The new RCZ R is the most powerful French car in the world, provided you don’t classify the Bugatti Veyron as French, which you shouldn’t, because it is German. It packs the most potent 1.6-litre engine on the planet, a turbo four-cylinder that generates 266bhp. And, as in the standard RCZ, the power is channeled to the front wheels alone, though a strengthened six-speed manual. If that sounds like a recipe for torque-steery disaster, fear not: the RCZ R is the first production model from Peugeot Sport, the firm’s Paris-based motorsport arm responsible for the 908 Le Mans racer and the 208 T16 Pikes Peak car.
The RCZ R isn’t as riotously wild as you might expect, a new Torsen differential quelling many of the issues that traditionally afflict fast front-drivers. And, on a smooth, flowing road, the bum-roofed coupe is a mighty effective point-and-squirt overtaker, the predictable slug of boost backed by a surprising willingness to run to the red line. There’s masses of power everywhere you want it, a muscular surge accompanied by a satisfying snort from the turbo, while the gearbox is crisp, the uprated brakes strong and fade-free.
However, in the very knottiest, fastest turns, the RCZ R isn’t quite as precise as it could be, with a smidge of understeer and vagueness when you’re really throwing it around.
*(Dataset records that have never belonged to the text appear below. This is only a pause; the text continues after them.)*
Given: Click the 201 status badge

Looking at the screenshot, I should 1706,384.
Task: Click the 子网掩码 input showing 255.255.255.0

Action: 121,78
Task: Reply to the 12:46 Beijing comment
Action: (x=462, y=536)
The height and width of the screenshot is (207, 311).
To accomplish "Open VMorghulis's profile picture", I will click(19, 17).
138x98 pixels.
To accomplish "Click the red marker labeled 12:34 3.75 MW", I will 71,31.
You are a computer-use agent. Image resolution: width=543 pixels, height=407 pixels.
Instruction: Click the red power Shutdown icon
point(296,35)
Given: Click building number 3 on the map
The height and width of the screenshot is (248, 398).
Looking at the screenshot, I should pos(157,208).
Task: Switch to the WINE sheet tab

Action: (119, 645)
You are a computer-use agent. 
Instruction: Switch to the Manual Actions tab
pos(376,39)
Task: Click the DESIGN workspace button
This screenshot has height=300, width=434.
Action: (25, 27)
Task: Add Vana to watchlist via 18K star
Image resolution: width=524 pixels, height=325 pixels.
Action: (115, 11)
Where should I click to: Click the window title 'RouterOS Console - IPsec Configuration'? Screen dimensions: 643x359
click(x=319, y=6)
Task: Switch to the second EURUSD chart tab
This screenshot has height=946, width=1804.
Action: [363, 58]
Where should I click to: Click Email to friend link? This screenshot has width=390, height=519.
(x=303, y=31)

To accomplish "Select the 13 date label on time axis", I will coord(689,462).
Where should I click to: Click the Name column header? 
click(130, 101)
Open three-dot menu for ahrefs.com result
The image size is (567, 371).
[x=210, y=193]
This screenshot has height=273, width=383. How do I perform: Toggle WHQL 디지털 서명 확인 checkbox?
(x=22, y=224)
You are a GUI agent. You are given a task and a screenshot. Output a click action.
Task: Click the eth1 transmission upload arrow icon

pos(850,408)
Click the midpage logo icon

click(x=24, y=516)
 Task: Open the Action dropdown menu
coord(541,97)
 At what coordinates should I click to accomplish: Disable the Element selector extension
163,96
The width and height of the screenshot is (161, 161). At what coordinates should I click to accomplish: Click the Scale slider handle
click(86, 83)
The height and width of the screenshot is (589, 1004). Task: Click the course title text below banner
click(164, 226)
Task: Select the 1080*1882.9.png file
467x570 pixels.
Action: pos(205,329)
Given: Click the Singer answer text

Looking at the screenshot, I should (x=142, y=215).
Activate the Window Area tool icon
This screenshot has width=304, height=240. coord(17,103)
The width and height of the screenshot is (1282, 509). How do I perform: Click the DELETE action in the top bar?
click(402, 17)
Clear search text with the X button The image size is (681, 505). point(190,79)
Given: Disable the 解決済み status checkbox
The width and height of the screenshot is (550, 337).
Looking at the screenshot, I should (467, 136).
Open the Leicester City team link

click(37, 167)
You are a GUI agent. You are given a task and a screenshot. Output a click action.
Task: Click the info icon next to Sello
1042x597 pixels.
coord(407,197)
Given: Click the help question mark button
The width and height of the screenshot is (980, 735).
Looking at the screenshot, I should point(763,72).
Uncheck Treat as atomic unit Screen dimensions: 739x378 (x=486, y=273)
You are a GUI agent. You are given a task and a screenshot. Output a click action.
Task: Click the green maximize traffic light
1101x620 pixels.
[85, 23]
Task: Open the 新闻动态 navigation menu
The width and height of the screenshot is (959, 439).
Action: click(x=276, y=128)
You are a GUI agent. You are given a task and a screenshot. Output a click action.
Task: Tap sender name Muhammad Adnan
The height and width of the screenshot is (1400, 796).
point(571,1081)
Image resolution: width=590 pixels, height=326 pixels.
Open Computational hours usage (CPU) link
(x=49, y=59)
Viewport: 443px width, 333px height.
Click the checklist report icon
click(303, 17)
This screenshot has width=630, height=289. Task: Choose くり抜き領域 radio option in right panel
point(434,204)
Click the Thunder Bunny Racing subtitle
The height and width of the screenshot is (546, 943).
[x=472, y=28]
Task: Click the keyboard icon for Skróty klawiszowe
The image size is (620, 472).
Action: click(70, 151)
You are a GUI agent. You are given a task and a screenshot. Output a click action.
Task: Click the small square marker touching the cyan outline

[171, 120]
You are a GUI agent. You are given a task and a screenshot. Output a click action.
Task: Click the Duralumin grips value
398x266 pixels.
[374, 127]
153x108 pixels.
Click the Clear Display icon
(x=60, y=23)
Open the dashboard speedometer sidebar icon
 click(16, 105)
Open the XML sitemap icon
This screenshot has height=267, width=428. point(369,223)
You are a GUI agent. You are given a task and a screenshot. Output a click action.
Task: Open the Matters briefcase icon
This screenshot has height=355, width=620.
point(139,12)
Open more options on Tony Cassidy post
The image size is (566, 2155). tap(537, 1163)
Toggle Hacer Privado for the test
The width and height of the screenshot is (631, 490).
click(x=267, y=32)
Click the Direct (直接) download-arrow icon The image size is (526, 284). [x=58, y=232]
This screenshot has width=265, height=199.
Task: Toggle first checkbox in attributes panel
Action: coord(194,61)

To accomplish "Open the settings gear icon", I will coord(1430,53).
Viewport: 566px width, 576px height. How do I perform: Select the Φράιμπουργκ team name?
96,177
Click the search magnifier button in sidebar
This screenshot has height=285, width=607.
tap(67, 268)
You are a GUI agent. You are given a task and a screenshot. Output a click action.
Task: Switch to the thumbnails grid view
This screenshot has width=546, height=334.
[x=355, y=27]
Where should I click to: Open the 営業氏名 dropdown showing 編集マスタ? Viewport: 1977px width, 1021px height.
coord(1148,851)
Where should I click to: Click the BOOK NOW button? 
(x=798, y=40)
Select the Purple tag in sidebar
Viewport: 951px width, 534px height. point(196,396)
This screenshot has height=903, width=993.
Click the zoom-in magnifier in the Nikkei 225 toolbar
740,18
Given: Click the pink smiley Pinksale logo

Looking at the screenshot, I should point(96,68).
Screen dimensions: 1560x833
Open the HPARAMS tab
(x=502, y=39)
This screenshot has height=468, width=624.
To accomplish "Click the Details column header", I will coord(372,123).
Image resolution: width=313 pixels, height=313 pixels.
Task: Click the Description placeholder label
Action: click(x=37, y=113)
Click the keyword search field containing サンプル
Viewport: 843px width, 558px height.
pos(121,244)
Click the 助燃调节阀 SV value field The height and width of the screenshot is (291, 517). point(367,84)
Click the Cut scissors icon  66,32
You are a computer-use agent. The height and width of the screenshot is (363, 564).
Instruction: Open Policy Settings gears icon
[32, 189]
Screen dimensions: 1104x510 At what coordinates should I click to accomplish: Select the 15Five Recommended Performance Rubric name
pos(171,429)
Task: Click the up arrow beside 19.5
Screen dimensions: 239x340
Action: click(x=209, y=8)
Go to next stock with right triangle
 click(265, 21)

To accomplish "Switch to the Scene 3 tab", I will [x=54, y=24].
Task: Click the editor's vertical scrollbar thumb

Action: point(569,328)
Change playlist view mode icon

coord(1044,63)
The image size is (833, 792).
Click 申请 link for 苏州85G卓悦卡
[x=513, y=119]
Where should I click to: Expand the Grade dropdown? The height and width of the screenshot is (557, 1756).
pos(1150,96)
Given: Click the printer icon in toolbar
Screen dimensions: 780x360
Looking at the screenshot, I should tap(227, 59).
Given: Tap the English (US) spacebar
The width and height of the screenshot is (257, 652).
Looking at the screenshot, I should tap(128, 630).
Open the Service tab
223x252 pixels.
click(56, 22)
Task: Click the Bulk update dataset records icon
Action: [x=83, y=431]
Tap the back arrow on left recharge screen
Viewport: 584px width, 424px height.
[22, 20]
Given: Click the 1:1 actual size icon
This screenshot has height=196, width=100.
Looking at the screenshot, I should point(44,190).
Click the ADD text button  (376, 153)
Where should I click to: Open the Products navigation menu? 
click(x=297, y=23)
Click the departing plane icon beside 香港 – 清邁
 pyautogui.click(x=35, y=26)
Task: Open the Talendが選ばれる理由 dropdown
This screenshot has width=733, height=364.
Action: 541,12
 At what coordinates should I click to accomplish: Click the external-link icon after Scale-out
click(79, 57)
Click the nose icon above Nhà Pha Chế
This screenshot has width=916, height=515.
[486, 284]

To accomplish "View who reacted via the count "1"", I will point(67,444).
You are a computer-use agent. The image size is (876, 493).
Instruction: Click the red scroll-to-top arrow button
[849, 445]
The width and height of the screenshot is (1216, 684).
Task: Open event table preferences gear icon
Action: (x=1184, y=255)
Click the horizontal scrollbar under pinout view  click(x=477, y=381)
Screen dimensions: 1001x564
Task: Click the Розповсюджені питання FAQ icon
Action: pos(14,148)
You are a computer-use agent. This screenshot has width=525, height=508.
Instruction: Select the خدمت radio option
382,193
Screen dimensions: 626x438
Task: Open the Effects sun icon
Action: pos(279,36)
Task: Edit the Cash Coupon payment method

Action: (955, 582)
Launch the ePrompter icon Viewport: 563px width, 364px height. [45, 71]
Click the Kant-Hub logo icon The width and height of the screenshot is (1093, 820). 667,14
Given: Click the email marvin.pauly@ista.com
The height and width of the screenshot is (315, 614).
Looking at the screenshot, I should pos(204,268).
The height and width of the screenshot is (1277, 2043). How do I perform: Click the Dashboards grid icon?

That, combined with a ride firm enough to cause long-term psychological harm after an extended blast down a British B-road, leaves the RCZ R rather caught between two stools: neither rapid mini-GT nor no-holds-barred track thing. For this reason, you may just prefer to stick with the standard car – maybe with a nice torquey diesel engine for good measure, sir?
On the inside
The R has lots of hints that you’re driving something rather hotter than the standard RCZ. You get plenty of plaques, some smart red stitching, and, in a most welcome touch, a pair of plush, bespoke bucket seats as good as any in the business. The standard of finish isn’t quite up there with the Audi TTS, but hey, it’s four grand less for the same amount of power.
Don’t forget the RCZ remains a strict plus-two – those tiny rear seats are for occasional use only.
The R is a 32 grand hot French coupe: safe to say it won’t hold its value like a diesel Golf. But, as with other RCZ models, running costs are surprisingly acceptable, at least considering the amount of power on tap. Peugeot officially quotes 145g/km of CO2 and combined economy of 45mpg: real-world, and with careful driving, you’ll manage thirty-something.